Consigna 1: Extrae sin cambios del fragmento sobre el almirante Abárzuza el pasaje que va desde "Felipe José Abárzuza" hasta "que él tenía.", ambos incluidos.
Consigna 2: Según el fragmento sobre el almirante Abárzuza, ¿dónde y en qué fecha se celebró la boda a la que asistió como representante del Estado español?

Fragmento seleccionado:
Felipe José Abárzuza y
Oliva fue Ministro de Marina entre 1957 y 1962.
Gaditano, monárquico convencido y franquista por necesidad,
la figura del almirante intimidaba tanto como su vozarrón.
Cuando se cabreaba se ponía hecho un basilisco y todos sus
ayudantes se echaban a temblar.
Lo mejor del ministro, durante el tiempo en el cual yo
estuve a sus órdenes en la planta principal del ministerio,
es que pronto se le pasaba el acceso de ira y hasta dejaba
ver entonces detalles bondadosos. Siempre, claro, que el
reprendido hubiera evidenciado una forma de ser acorde con
el concepto de hombría que él tenía.
El almirante era tan monárquico que Franco lo designó
como representante del Estado español en la boda entre
Juan Carlos de Borbón y Sofía de Grecia,
celebrada en Atenas el 14 de mayo de 1962. Fecha de la cual
conservo yo un mal recuerdo: estuve 15 días arrestado sin
salir del ministerio por contravenir una orden suya. Un
castigo menor, debido a un acto mío irresponsable y envuelto
además en aires presuntuosos.

Datos mostrados:

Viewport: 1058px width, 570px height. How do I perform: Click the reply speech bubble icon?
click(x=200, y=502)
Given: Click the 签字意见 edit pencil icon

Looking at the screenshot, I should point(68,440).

---

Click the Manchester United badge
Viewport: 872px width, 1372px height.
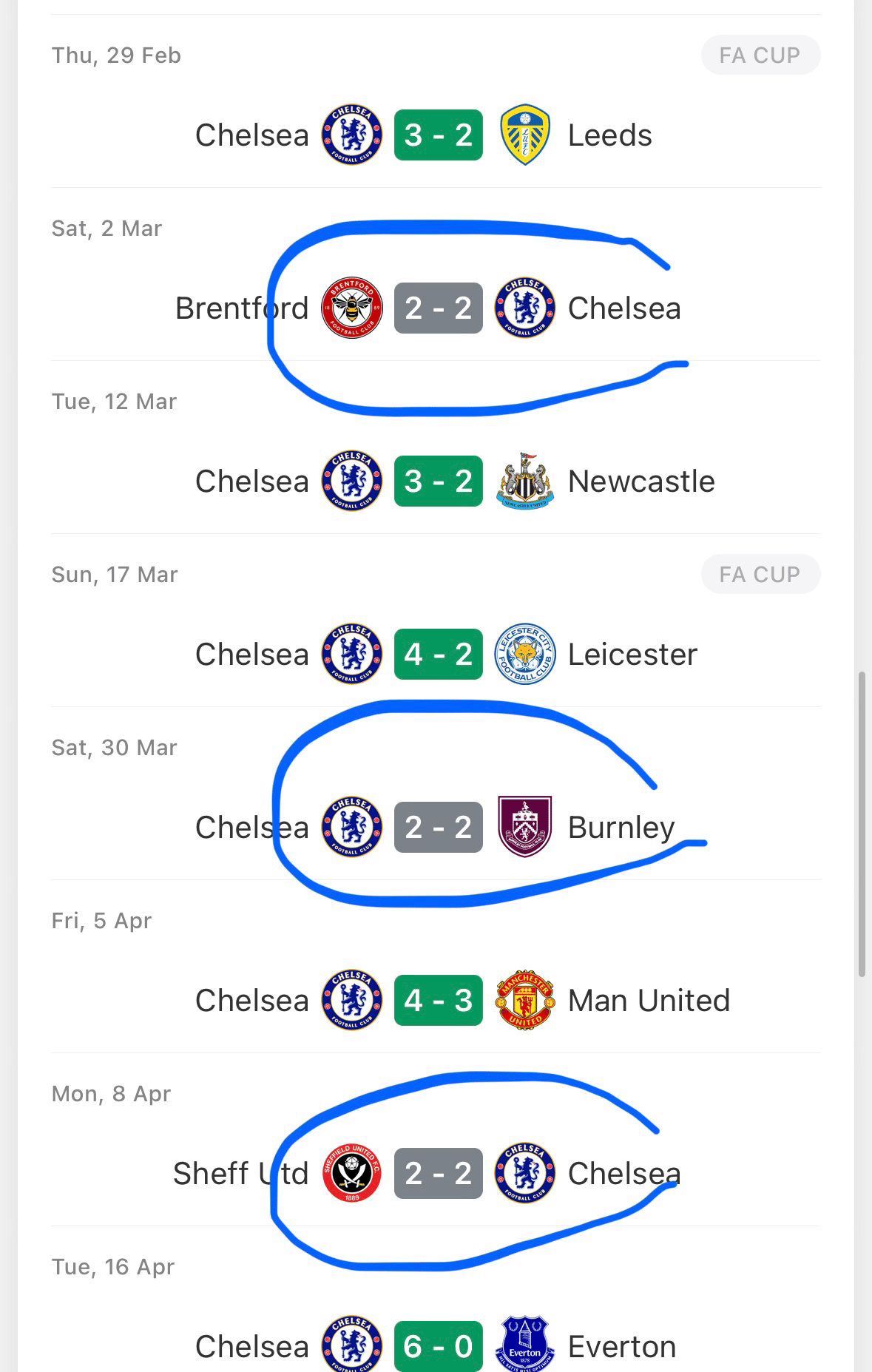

Resultado 1:
Felipe José Abárzuza y
Oliva fue Ministro de Marina entre 1957 y 1962.
Gaditano, monárquico convencido y franquista por necesidad,
la figura del almirante intimidaba tanto como su vozarrón.
Cuando se cabreaba se ponía hecho un basilisco y todos sus
ayudantes se echaban a temblar.
Lo mejor del ministro, durante el tiempo en el cual yo
estuve a sus órdenes en la planta principal del ministerio,
es que pronto se le pasaba el acceso de ira y hasta dejaba
ver entonces detalles bondadosos. Siempre, claro, que el
reprendido hubiera evidenciado una forma de ser acorde con
el concepto de hombría que él tenía.

Resultado 2: En Atenas, el 14 de mayo de 1962.